- **TEXT SECTION**
-----

JavaScript is an extremely versatile language.

Once you have mastered it, the possibilities are endless! So cool right?
An expert in JavaScript can code on the frontend using Angular and in the server-side using Node.js. Also having skilled with JavaScript will take you to web development, mobile and desktop apps using React, React Native and Electron and even in the machine learning. Wow!

JavaScript under the hood, how it works on the browser.
Having a solid foundation of JavaScript requires understanding the mechanics behind the language itself.

JavaScript Engine
Every browser provides a JavaScript engine that runs the JavaScript code. It is the EcmaScript that tells specification on how JavaScript should be implemented by the browser so that a JavaScript program runs exactly the same in all the browsers, but it does not limit browser vendor to decide how JavaScript should run inside these browsers.
For instance, the most popular one is the V8 Engine developed by Google that is used in Chrome and Node.js.
JavaScript Engine is not limited to V8 only. You can check other engines here that are used by some browser in the industry.
At a glance, here is the list of popular projects that are implementing a JavaScript engine:

JavaScript engine list
V8 — open source, developed by Google, written in C++
Rhino — managed by the Mozilla Foundation, open source, developed entirely in Java
SpiderMonkey — the first JavaScript engine, which back in the days powered Netscape Navigator, and today powers Firefox
JavaScriptCore — open source, marketed as Nitro and developed by Apple for Safari
KJS — KDE’s engine originally developed by Harri Porten for the KDE project’s Konqueror web browser
Chakra (JScript9) — Internet Explorer
Chakra (JavaScript) — Microsoft Edge
Nashorn, open source as part of OpenJDK, written by Oracle Java Languages and Tool Group
JerryScript — is a lightweight engine for the Internet of Things.

V8 as the most popular JavaScript Engine

V8 is a JavaScript engine developed by Google. It’s an open-source project, written in C++. V8 can be used as standalone too.

Here is the quick overview of the V8 JavaScript Engine anatomy discussed.
An excerpt from the blog that I really found informative:
Excerpt starts here:

The main processes are Parser, Ignition, and TurboFan. Let’s go a little on each process to see how it works.

The first step is to convert into AST (Abstract Syntax Tree). The V8’s parser does that job, it takes the code and parses it into AST.
Abstract Syntax Tree is a tree representation of the source code.

There are two steps in this phase,
• Lexical Analysis
• Syntactical Analysis

Lexical Analysis
Before we parse the code into an Abstract syntax tree, we first convert it into Tokens. This conversion to tokens happens in Lexical Analysis.
A Scanner consumes a stream of Unicode characters, combine it into tokens, and remove all the whitespace, newlines and comments, etc.
These tokens are keywords, operators, etc.

Syntax Analysis
Once the engine converts your code into tokens, it’s time to convert it into Abstract Syntax Tree. This phase is called Syntax Analysis.
The tokens are converted into Abstract Syntax Tree using V8’s Parser and the language syntax validation also happens during this phase.

The heart of the V8 engine is Ignition and TurboFan.
Ignition is the component that helps to interpret your bytecode.
Once the engine has AST, it sends this tree to Ignition which converts it into bytecode. Then this bytecode is interpreted by a high-performance interpreter.

Ignition has a swift startup time, and the bytecode it produces is very small, so V8 uses it to execute the code on page load. Ignition is used for the infrequent code because the performance comes at a cost and V8 doesn’t want to consume a lot of memory.

TurboFan is an optimizing Compiler, which compiles your code to an optimized Machine language. It generates an extremely fast Machine Code. It does this with the help of assumptions (we will get into this in a while).
Since the TurboFan generates an optimized Machine Code, the V8 uses TurboFan to produce an optimized version of frequently used code.

Excerpt ends.
Indeed JavaScript is the most popular programming language in the world, so it’s no wonder that JavaScript is one of the most sought-after skills in the web development industry today.

-----

- **MATERIAL PROVIDED**
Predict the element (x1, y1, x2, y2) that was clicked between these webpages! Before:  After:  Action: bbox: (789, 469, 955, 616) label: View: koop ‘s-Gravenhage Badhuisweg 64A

-----

- **WHAT IS NEEDED**
Reproduce the JavaScript text word for word, from "There are two" up to and including "during this phase.". The data is separate material with no connection to the JavaScript text.

- **RESPONSE**
There are two steps in this phase,
• Lexical Analysis
• Syntactical Analysis

Lexical Analysis
Before we parse the code into an Abstract syntax tree, we first convert it into Tokens. This conversion to tokens happens in Lexical Analysis.
A Scanner consumes a stream of Unicode characters, combine it into tokens, and remove all the whitespace, newlines and comments, etc.
These tokens are keywords, operators, etc.

Syntax Analysis
Once the engine converts your code into tokens, it’s time to convert it into Abstract Syntax Tree. This phase is called Syntax Analysis.
The tokens are converted into Abstract Syntax Tree using V8’s Parser and the language syntax validation also happens during this phase.